Het verschil tussen de werkelijke en weergegeven snelheid kan variëren, maar ligt meestal tussen de 2% en 10%, afhankelijk van factoren zoals bandenslijtage, bandendruk en de exacte kalibratie van de snelheidsmeter. Deze onnauwkeurigheid is meestal geen probleem, omdat het je juist helpt om onbewust te hard rijden te vermijden. Toch betekent dit dat de snelheid die je ziet op je snelheidsmeter niet altijd de exacte snelheid is waarmee je rijdt.

Het navigatiesysteem

Veel moderne auto’s zijn uitgerust met ingebouwde navigatiesystemen die, net als standalone GPS-apparaten of smartphone-apps, je snelheid kunnen meten. Deze systemen gebruiken satellietsignalen om je positie en snelheid te berekenen. In tegenstelling tot de snelheidsmeter in je auto is de snelheid op een GPS-apparaat vaak nauwkeuriger, omdat het niet afhankelijk is van fysieke componenten zoals banden of assen.

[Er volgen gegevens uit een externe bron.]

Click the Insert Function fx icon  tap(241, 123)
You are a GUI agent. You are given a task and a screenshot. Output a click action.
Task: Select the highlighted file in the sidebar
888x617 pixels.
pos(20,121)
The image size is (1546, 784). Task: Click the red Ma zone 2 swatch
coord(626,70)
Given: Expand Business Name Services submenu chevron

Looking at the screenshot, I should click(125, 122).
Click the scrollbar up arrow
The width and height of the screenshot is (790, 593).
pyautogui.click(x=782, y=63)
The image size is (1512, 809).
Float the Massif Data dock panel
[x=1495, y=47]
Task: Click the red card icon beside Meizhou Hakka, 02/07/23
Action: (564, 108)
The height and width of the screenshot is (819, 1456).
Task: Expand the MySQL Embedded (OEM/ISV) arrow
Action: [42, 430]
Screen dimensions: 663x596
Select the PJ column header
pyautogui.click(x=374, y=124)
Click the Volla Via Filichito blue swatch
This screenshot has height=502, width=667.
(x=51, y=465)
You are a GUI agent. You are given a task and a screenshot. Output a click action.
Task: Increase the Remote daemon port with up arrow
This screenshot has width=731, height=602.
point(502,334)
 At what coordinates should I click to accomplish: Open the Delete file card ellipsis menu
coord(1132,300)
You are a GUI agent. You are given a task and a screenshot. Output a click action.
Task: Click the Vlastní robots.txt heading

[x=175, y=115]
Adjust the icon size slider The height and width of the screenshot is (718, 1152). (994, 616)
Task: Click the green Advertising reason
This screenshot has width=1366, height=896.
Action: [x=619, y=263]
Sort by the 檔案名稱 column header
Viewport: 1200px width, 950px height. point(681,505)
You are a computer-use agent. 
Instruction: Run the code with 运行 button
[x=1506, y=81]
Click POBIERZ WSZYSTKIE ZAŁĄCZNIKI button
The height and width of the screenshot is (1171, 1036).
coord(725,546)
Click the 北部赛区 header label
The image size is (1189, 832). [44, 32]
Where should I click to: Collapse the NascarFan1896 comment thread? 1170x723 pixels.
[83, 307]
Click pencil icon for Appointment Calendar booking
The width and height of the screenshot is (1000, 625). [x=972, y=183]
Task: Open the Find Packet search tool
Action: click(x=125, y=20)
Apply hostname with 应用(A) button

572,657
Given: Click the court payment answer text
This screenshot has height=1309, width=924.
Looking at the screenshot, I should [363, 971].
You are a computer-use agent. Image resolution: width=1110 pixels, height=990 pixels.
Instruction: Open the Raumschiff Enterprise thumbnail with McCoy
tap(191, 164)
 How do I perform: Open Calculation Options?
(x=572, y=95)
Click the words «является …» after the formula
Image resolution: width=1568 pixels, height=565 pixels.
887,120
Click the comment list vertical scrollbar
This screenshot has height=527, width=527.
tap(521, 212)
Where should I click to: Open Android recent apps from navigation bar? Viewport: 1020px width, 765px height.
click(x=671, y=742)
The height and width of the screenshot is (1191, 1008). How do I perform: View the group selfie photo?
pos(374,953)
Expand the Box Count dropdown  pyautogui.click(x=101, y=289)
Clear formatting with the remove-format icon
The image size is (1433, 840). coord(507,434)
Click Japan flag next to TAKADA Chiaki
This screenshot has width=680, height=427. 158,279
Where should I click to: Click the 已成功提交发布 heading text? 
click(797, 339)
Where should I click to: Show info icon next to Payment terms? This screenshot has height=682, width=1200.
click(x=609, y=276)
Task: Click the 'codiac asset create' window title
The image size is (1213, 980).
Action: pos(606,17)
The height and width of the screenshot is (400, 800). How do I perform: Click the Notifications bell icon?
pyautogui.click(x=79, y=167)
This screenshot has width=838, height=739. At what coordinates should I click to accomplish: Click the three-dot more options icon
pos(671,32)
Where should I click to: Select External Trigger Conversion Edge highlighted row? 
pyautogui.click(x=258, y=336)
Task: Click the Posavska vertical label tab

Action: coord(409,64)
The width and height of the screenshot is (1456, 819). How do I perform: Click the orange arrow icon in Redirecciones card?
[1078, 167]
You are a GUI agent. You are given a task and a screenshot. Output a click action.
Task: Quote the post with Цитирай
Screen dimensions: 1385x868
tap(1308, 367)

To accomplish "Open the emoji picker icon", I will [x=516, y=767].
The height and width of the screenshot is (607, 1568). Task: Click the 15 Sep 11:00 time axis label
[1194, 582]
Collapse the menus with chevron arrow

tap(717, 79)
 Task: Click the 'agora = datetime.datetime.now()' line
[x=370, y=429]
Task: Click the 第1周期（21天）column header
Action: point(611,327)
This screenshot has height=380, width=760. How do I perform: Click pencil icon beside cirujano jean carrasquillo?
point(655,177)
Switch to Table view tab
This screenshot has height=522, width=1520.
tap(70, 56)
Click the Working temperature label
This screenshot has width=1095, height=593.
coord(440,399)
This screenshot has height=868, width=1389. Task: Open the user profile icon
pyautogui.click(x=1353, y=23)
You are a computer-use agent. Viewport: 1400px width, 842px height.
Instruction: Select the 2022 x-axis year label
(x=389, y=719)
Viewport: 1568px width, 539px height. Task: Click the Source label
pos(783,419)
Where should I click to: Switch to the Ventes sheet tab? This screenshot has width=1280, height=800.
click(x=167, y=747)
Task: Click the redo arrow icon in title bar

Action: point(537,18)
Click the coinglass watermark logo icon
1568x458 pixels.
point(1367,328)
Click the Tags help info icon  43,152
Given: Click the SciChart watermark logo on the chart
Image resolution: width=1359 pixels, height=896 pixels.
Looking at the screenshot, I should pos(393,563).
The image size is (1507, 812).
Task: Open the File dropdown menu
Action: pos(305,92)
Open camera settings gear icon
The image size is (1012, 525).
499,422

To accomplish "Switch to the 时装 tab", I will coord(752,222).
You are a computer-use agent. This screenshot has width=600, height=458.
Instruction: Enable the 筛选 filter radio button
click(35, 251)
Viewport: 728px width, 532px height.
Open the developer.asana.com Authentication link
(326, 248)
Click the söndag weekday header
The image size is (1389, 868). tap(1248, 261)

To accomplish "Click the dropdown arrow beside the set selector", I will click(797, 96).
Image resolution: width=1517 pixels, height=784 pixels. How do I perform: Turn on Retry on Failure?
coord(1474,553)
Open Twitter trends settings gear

GPS-systemen berekenen je snelheid op basis van de tijd die nodig is om tussen verschillende coördinaten te bewegen, wat doorgaans resulteert in een nauwkeurigere weergave. De foutmarge van een GPS-systeem ligt meestal binnen een paar kilometer per uur. Echter, GPS-systemen kunnen minder betrouwbaar zijn in gebieden met slechte ontvangst, zoals tunnels, dichtbebouwde stedelijke gebieden of dichtbeboste omgevingen. Ook kan het even duren voordat de GPS je snelheid correct meet bij het opstarten of na een scherpe bocht.

Conclusie

Voor de beste nauwkeurigheid kun je het beste je snelheid checken via een GPS-navigatiesysteem, mits je in een gebied met goede satellietontvangst rijdt. De snelheidsmeter van je auto is echter altijd een betrouwbaar vangnet, zeker in situaties waar je GPS mogelijk minder nauwkeurig is. Door beide systemen slim te gebruiken, kun je ervoor zorgen dat je altijd op de hoogte bent van je werkelijke snelheid en verkeersboetes kunt voorkomen.